Durante os primeiros seis meses de sua gestão na ICC, Shawn Wright dedicou-se a buscar a orientação divina para a organização. Após intenso período de oração e consultoria estratégica, ele compartilhou sua aspiração de servir integralmente 10 milhões de cristãos perseguidos.

“Fiquei assustado com esse número [10 milhões], mas eu sabia que Deus estava me pedindo para dar um passo de fé. Mas então, de repente, eu não conseguia falar enquanto sentava ali com lágrimas começando a encher meus olhos… Então, através dessas lágrimas, comecei a perguntar em voz alta: E todos os outros cristãos perseguidos? Como podemos escolher não ajudá-los?”

Wright argumentou que, embora muitos projetos de ministérios sejam nobres, alguns podem carecer de estratégia, levando a esforços duvidosos. Ele enfatizou a necessidade de que os ministérios combinem suas forças, começando pela oração conjunta e, em seguida, discutindo e estabelecendo parcerias em iniciativas que se estendem do campo global ao Capitólio, passando por todos os pontos intermediários.

A liderança cristã presente almeja que essa colaboração se reflita diretamente no campo, com equipes ministeriais trabalhando juntas para identificar quais organizações estão mais bem posicionadas para oferecer os serviços corretos no momento adequado. A visão é fundamentada no mandamento bíblico de unidade.

“Porque Jesus não previu um esforço dividido… Ele deixa Sua expectativa muito clara… ‘para que todos sejam um, Pai, assim como tu estás em mim e eu em ti. A unidade não é opcional. É a estratégia do céu.”

O objetivo final é servir todos os cristãos perseguidos de maneira holística. Wright ressaltou que a unidade vai além da eficácia, sendo crucial para o testemunho cristão.

“Nossa unidade não é apenas sobre eficácia — é sobre nossa testemunha. Quando estamos alinhados, o mundo acredita. Quando estamos divididos, a mensagem é prejudicada.”

Wright explicou que a união de esforços entre líderes ministeriais serve como um exemplo de amor mútuo e demonstração do amor de Cristo pela igreja. A ICC, com sede em Washington, atua no alívio do sofrimento de cristãos em locais hostis, oferecendo apoio e capacitação para que vivam sua fé corajosamente. Atualmente, a organização possui projetos em mais de 20 países na África, Oriente Médio e Norte da África (MENA), Sul da Ásia e Sudeste Asiático.

Projetos incluem socorro emergencial após ataques, apoio a pastores que evangelizam em contextos muçulmanos, fazendas comunitárias e escolas de base cristã. A colaboração visa, ainda, mitigar a concorrência por recursos e financiamento entre ministérios que atuam nas mesmas regiões e que, muitas vezes, realizam advocacy semelhante no Capitólio e junto ao Departamento de Estado dos EUA.

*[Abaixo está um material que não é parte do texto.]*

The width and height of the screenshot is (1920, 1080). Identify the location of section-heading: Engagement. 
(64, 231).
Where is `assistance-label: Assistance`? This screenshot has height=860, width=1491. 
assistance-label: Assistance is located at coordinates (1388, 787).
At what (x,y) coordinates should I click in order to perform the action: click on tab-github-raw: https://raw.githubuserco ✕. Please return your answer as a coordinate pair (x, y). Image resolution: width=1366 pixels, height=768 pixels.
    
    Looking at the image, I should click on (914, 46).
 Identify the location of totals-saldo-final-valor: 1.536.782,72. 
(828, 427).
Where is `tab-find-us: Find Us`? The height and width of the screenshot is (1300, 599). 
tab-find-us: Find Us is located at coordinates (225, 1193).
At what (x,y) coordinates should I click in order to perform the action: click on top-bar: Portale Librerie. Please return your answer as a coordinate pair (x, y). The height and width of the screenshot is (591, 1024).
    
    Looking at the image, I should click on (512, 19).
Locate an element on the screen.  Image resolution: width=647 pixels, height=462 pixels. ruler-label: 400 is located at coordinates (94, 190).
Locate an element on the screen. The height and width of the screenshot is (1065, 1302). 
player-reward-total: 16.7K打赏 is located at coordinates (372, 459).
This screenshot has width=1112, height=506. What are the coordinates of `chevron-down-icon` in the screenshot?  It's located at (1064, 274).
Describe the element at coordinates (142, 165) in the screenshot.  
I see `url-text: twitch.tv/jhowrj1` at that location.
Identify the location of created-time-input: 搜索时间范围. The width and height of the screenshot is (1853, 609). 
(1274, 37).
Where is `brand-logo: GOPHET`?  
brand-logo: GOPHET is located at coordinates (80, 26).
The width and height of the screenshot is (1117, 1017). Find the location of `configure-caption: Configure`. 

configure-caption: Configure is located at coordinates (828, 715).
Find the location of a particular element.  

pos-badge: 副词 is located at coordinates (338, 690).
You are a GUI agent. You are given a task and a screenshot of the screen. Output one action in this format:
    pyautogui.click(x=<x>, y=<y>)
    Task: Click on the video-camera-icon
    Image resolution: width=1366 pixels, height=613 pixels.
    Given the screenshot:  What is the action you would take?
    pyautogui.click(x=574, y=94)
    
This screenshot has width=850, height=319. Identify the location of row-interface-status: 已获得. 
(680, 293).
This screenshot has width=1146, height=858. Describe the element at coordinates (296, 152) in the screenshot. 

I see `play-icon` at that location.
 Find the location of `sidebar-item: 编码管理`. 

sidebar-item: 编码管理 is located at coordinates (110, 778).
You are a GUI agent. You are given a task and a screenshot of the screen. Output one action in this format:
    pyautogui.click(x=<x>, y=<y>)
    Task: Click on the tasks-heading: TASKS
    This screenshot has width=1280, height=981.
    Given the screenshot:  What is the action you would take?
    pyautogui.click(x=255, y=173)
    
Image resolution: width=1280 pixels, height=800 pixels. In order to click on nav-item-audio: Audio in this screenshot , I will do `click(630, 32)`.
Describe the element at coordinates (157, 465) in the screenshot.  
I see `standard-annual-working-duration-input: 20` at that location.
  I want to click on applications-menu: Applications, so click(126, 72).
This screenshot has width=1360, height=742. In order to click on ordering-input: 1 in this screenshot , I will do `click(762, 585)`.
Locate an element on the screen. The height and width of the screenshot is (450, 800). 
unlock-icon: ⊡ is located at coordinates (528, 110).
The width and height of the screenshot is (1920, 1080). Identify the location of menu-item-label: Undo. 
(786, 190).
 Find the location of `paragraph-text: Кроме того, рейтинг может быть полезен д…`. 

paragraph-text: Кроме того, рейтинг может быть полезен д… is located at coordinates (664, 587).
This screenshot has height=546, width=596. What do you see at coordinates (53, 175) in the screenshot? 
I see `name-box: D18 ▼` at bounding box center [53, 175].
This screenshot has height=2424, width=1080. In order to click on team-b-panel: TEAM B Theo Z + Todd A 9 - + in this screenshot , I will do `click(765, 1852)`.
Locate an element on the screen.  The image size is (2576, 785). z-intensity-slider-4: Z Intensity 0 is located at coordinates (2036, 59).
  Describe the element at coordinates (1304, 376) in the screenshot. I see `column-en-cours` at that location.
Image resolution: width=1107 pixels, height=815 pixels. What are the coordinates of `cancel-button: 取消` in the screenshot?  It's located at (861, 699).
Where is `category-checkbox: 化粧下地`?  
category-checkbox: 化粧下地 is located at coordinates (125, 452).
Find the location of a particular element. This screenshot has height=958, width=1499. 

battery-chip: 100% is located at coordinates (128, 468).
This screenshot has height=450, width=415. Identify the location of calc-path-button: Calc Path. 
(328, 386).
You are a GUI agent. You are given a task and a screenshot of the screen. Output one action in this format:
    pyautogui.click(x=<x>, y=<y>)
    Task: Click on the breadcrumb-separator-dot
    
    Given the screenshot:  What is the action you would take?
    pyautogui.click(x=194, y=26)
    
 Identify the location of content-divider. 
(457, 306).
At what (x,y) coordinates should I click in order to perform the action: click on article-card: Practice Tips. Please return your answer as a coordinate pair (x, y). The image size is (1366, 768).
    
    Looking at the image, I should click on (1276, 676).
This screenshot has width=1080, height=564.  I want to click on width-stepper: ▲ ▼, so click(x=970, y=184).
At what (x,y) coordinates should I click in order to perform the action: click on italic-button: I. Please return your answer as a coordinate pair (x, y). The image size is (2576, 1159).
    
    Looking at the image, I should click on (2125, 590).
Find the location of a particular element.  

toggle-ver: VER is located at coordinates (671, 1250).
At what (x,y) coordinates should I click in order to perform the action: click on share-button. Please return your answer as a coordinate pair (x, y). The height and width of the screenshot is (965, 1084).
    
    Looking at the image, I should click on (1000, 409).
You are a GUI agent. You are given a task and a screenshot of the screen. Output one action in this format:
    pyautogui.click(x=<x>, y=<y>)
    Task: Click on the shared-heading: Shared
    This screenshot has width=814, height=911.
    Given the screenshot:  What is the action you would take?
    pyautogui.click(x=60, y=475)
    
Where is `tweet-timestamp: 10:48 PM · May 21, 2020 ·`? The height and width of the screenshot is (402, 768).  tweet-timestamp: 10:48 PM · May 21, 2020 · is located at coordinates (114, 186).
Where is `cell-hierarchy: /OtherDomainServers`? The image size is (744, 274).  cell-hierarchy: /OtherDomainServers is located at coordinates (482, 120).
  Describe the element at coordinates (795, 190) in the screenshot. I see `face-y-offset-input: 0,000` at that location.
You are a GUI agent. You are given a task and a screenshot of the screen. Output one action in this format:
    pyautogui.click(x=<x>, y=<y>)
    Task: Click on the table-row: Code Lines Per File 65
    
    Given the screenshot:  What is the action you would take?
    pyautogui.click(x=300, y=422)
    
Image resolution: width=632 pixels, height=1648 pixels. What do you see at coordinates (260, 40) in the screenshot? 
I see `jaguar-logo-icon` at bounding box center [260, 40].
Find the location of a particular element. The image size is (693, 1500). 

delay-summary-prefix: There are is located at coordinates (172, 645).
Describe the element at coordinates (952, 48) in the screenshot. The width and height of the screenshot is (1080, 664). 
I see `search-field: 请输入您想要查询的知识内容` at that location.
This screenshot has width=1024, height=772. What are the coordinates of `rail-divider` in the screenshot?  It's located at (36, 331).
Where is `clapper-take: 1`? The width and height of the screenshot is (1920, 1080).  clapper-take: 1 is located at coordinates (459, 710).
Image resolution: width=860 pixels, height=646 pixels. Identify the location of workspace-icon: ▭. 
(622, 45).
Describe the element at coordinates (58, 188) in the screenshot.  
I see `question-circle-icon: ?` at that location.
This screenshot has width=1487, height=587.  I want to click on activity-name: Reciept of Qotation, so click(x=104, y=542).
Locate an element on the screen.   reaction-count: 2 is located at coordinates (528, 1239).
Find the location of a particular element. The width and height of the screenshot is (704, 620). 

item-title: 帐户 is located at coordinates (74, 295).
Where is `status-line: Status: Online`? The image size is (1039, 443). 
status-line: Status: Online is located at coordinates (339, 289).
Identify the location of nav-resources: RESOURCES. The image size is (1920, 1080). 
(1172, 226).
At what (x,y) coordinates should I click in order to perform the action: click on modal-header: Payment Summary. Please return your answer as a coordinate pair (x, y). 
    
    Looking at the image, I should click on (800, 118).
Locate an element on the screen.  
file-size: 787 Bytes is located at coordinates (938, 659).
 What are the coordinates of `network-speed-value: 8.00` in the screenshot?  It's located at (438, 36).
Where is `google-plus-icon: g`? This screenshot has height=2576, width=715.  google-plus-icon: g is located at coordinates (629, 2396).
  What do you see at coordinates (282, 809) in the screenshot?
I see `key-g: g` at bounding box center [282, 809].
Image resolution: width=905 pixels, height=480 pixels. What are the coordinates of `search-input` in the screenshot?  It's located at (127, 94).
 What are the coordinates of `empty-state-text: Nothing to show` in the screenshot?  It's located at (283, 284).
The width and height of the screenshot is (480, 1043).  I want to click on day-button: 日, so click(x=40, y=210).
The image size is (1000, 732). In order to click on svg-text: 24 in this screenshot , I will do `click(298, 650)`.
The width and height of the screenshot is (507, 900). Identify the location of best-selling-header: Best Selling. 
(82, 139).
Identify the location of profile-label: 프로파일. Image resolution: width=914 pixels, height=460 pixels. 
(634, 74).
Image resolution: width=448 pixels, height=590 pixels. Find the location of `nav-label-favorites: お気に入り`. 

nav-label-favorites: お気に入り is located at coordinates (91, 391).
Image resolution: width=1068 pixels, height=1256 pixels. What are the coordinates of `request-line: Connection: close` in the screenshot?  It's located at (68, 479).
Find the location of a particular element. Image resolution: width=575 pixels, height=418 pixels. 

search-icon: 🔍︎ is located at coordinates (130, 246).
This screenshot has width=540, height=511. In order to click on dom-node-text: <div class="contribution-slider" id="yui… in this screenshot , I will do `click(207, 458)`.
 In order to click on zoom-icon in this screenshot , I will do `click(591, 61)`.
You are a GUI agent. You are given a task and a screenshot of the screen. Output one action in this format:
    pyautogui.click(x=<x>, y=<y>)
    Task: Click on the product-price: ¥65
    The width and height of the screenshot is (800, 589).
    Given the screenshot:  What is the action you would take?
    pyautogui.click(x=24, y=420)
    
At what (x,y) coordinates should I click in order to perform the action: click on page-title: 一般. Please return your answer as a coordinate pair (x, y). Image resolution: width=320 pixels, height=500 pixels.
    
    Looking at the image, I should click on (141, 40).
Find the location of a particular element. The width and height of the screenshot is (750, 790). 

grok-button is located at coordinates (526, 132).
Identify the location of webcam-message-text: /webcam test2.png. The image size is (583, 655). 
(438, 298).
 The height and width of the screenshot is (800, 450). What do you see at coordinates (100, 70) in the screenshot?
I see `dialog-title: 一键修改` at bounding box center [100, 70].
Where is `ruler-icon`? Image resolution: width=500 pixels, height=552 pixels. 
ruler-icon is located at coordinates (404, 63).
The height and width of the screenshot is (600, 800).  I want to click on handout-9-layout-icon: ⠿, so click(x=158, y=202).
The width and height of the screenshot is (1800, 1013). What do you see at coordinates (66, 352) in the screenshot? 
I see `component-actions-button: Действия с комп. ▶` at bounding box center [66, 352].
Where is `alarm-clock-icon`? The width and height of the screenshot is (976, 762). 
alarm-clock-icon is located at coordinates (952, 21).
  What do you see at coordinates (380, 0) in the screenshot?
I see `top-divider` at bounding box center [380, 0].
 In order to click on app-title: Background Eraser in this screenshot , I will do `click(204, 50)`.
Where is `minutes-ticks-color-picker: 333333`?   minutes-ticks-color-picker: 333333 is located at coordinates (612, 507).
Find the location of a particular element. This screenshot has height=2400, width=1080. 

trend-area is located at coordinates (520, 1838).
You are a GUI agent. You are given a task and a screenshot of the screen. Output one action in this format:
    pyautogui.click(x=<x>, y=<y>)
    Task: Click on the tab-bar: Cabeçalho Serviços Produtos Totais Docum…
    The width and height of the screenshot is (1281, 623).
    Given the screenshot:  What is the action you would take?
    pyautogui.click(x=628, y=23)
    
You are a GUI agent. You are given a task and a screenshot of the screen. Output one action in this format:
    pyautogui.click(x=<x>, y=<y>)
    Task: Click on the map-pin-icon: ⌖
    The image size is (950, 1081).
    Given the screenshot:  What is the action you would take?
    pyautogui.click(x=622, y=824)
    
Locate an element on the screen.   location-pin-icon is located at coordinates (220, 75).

Em resposta ao chamado de Wright, nove CEOs de ministérios se reunirão virtualmente para orar e iniciar um diálogo contínuo sobre projetos estratégicos. A iniciativa busca demonstrar o amor de Cristo ao mundo e à igreja sofredora.

“Irmãos e irmãs, 388 milhões não é apenas um número. Cada um deles é nossa família. E acredito que Deus está nos convidando para uma nova estação, não de força isolada, mas de impacto unificado. Vamos além de nossos silos para nos tornarmos administradores unificados servindo a igreja perseguida holisticamente juntos. Vamos responder à oração de Jesus — não apenas em crença, mas em ação.”